As a stimulant, alcohol acts primarily upon the nervous system and the circulation, although it increases the functional activity of many organs in the body, and gland secretion may be promoted by its use. The influence of alcohol upon the nervous system in moderate doses is to quicken the transmission and enhance the effect of nerve currents, accelerating slightly the heart action and, to a lesser degree, the respiration, while the mental processes are stimulated in part by its direct influence upon the cerebrum, and in part also by the greater rapidity of the circulation.

If alcohol is given in large doses at frequent intervals, it may overstimulate the heart, which subsequently becomes exhausted as the result of the stimulation. This is sometimes true of the senile heart.

III. Action Upon The Muscular System

Alcohol used within physiological limits tends to remove muscular fatigue and to increase the force of muscular action.

In the training of athletes for contests in rowing, sparring, and other sports, alcohol is usually absolutely forbidden, and it is believed that the breakdown in health which by many athletes is ascribed to overwork is not infrequently due to violations in regard to the simple physiological laws of the effect of alcohol which the accompanying features of a "sporting" life tempt them to infringe. The question is well stated by Ringer, who says: "There can be no doubt that healthy persons capable of the fullest amount of mental and physical exercise without the stimulation of alcohol not only do not require it, but are far better without it." But, as he remarks, the statement applies to the continued use of strong alcoholic spirits, and not to beers and light wines which, in addition to the alcohol, contain other ingredients which may be serviceable as food. In the latter form of beverages the quantity of alcohol is comparatively small, and the constant use of them is found, by the practical experience of many persons whose occupations preclude them from abundant exercise in the open air in the country, to improve their digestion and enable them to sustain various functions of the body which would otherwise be impaired by their mode of life.

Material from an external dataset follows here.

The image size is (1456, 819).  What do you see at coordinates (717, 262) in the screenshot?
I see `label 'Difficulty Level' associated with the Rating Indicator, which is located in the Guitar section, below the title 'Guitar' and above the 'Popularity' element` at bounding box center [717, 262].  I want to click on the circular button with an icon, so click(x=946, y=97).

This is especially true of elderly people and those who suffer from insomnia and retardation of gastric digestion. Experiments to test the sustaining power of alcohol were made upon three regiments of the British army and reported in 1899. The men were subjected to fatiguing exercises. To one regiment a ration of whisky was allowed, to a second a ration of malt liquor, and to the third no alcohol. The men taking whisky exhibited more energy for about four days than either of the other groups, but then became fatigued and weak; whereas those taking none steadily gained in endurance, and those taking malt liquor showed an intermediate condition. As a result of these experiments, the use of liquor was absolutely forbidden in Kitchener's Soudanese campaign, which was characterised by remarkable immunity from disease in the desert.